Jan. 16, 2016: Paris to Marseille
This morning, we repack our compartmentalized coats for the first time, and discover that it’s a lengthier process than we anticipated. Not to worry, we’re going to have plenty of practice, so our speed is bound to improve. Then we say goodbye to our fabulous hosts and head out for our last stroll through the charming little city of Meudon.
We stop in a post office hoping to mail the gift we bought for our son. But the post office is very crowded and the layout is very confusing, and the people working there don’t seem to speak English any better than we speak French.
But a customer overhears us and says “I speak English. What do you need?” (When we compliment him on how excellent is English is, he explains, “I worked 45 years for an American company.”) He explains that, as we feared, it’s the really long line in front that we have to wait in to mail something. So we thank him and go our way, waiting to mail another day.
We can’t resist dropping into the Meudon library, since as professional children’s entertainers, we spend a lot of time performing in libraries all across the U.S. As it happens, the library today is having a story time; just as often happens back home, a children’s librarian is reading out of a book to an assemblage of toddlers and their parents.

(Supplied material)
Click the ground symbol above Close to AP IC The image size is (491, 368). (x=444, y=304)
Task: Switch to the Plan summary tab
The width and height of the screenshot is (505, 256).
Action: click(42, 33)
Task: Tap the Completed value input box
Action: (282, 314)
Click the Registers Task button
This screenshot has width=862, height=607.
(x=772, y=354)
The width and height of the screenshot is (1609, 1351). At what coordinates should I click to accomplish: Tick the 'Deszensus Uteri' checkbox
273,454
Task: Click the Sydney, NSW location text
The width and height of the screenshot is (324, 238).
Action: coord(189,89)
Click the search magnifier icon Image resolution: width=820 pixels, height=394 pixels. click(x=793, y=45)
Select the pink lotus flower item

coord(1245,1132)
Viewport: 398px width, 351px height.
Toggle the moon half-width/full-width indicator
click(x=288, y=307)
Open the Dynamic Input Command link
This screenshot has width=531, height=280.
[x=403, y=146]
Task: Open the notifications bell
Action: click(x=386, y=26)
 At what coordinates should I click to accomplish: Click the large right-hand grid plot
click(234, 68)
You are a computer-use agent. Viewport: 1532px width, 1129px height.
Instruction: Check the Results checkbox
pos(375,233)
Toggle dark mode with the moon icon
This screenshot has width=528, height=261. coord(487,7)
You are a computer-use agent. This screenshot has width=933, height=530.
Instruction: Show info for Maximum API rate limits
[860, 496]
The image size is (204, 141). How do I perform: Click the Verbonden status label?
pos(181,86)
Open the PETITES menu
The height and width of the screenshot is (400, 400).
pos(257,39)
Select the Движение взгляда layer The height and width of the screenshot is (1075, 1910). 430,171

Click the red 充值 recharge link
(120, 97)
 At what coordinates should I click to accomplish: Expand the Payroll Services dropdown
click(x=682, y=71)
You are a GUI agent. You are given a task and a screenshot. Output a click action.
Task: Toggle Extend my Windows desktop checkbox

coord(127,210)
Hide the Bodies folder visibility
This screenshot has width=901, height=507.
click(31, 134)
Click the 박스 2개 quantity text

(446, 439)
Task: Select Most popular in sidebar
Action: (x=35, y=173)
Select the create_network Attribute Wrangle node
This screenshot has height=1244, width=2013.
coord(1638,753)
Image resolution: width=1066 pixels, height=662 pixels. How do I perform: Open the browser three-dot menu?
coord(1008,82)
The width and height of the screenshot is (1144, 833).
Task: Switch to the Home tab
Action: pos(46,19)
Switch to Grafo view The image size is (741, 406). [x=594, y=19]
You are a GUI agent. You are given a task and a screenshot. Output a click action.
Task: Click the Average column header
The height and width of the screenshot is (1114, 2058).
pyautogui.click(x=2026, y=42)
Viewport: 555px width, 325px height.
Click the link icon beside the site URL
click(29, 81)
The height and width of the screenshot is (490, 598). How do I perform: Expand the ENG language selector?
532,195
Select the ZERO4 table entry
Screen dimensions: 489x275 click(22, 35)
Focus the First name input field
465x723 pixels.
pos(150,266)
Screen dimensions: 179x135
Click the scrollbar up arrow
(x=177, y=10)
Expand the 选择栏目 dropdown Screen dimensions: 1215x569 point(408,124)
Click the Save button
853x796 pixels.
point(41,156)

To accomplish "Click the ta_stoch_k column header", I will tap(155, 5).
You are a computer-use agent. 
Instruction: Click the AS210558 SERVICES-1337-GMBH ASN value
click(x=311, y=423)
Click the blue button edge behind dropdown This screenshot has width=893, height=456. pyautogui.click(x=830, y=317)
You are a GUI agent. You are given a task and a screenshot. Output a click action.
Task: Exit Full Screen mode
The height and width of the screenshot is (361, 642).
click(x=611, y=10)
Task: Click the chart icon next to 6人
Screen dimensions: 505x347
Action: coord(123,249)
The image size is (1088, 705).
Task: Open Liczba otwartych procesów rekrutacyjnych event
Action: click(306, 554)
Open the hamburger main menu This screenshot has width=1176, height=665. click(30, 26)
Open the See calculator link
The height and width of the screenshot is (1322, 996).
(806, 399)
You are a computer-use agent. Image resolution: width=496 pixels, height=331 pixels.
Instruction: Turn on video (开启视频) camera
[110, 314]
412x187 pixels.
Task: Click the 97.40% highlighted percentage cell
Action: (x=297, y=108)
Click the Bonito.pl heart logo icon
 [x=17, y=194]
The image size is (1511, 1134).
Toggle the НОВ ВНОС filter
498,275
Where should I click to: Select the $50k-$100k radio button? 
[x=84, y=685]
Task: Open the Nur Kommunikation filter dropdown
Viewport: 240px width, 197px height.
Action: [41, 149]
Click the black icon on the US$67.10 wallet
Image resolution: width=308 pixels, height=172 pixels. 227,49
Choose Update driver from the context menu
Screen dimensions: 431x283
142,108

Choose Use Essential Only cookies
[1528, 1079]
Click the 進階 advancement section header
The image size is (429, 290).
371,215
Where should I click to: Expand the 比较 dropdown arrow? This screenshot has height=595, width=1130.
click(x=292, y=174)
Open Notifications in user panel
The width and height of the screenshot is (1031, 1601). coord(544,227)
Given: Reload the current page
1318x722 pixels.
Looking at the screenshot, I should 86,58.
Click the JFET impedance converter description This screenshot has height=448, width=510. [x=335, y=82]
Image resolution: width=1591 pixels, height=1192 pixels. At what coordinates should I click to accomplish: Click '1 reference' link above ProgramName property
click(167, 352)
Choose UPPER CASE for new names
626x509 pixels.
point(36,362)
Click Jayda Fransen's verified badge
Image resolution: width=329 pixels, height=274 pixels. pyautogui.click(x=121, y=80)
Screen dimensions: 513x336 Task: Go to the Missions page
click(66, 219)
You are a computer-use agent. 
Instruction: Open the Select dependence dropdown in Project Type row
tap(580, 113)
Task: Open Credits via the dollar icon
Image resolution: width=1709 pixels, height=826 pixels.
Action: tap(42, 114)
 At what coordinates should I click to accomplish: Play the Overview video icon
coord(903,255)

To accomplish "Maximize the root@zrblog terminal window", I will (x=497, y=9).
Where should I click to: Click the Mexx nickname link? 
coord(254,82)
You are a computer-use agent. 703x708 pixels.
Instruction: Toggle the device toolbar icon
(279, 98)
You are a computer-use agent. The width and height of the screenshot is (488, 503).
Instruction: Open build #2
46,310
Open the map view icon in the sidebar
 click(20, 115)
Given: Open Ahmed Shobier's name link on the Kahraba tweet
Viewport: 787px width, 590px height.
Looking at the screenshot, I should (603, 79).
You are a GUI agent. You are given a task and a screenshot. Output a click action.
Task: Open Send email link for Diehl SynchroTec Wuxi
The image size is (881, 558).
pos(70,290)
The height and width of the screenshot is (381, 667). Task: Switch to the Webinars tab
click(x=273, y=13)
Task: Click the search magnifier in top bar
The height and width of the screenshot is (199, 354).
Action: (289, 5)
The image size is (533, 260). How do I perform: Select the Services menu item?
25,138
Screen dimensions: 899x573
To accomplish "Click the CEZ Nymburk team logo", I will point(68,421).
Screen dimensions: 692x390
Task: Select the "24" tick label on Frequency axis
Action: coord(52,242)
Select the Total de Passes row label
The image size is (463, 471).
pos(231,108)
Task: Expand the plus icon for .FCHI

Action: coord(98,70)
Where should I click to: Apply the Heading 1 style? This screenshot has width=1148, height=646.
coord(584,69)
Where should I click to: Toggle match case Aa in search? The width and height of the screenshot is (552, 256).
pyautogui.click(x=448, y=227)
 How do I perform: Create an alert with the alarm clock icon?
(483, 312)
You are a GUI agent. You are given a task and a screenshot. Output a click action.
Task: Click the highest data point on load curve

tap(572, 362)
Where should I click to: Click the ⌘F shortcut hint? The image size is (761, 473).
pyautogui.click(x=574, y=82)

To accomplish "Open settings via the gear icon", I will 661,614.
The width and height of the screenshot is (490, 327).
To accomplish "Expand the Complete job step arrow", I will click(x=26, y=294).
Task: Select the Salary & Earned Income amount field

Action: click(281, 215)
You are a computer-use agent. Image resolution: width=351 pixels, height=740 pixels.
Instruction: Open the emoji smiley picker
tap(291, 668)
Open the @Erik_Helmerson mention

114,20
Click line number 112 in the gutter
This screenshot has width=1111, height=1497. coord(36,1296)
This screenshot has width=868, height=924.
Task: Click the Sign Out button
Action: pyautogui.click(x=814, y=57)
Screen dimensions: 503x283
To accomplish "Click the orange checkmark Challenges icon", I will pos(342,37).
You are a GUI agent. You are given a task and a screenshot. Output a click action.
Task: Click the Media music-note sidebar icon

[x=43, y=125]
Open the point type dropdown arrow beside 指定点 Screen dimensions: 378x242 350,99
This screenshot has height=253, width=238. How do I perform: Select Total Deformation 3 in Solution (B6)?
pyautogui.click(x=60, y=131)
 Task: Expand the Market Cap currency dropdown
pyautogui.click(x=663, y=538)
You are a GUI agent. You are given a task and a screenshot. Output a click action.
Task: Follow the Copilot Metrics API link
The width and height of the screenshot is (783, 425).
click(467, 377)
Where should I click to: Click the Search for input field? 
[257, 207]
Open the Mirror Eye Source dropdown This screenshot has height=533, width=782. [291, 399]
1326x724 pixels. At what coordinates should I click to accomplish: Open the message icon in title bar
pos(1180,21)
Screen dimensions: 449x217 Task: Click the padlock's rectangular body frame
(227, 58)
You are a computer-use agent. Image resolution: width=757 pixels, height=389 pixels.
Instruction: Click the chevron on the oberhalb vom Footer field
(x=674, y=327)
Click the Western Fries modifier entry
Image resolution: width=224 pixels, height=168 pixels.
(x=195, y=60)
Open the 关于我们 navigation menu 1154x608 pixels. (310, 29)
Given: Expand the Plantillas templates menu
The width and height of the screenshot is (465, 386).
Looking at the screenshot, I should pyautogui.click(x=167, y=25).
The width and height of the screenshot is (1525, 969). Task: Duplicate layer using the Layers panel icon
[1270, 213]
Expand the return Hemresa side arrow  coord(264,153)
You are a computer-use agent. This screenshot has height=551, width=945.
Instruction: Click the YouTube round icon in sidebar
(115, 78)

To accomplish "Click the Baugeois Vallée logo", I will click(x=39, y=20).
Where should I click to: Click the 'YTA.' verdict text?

(Work to be completed)
Carry on the travel journal entry about the day from Paris to Marseille, picking up after its final sentence. The items have no connection to the travel journal entry.

(Written reply)
Looking somewhat like interplanetary soliders, we ease our way into the room and hope we’re not too conspicuous. That hope quickly vanishes as the librarian comes over to us and gently reprimands us, apparently about where we were about to sit, and insists instead (as we are able to piece together) that we sit on some cushions nearby. We do, she seems satisfied, and then she begins her reading.
She reads expressively and effectively, and following along with the pictures in the book, we can kind of sort of almost make out what the story is all about. After one book, however, we decide we must make an exit, which hopefully will be more subtle than our entrance. Trouble is, once we get out on the street, I realize that I’ve left my Samsung tablet behind. Great. Two weird foreigners entering a room full of kids and leaving behind a suspicious electronic object.
Fortunately, nobody seems to have noticed it before I’ve sheepishly reentered the room, retrieved it, and left again. [This won’t be the last attempt I’ve made to leave the pad behind me. After several such attempts I will succeed a few months later, back in the states, leaving it behind me for good at a Home Depot in Reno. Fortunately, all of my photos on it from Europe will have been backed up online by then.]
Catching a train into Paris, we make our way to the station from which we’ll be leaving town tonight. After making sure our reservations are in order, we decide that since it appears the day is going to be not terribly cold, we’d prefer to shed our coats and their baggage before exploring the town. So we rent a locker at a cost of 5 euros.
Then we start hiking, ultimately making our way toward Notre Dame. Near the station is a botanical garden and institute, and as usual, Kimberly manages to find colorful flowers to photograph even in the dead of winter.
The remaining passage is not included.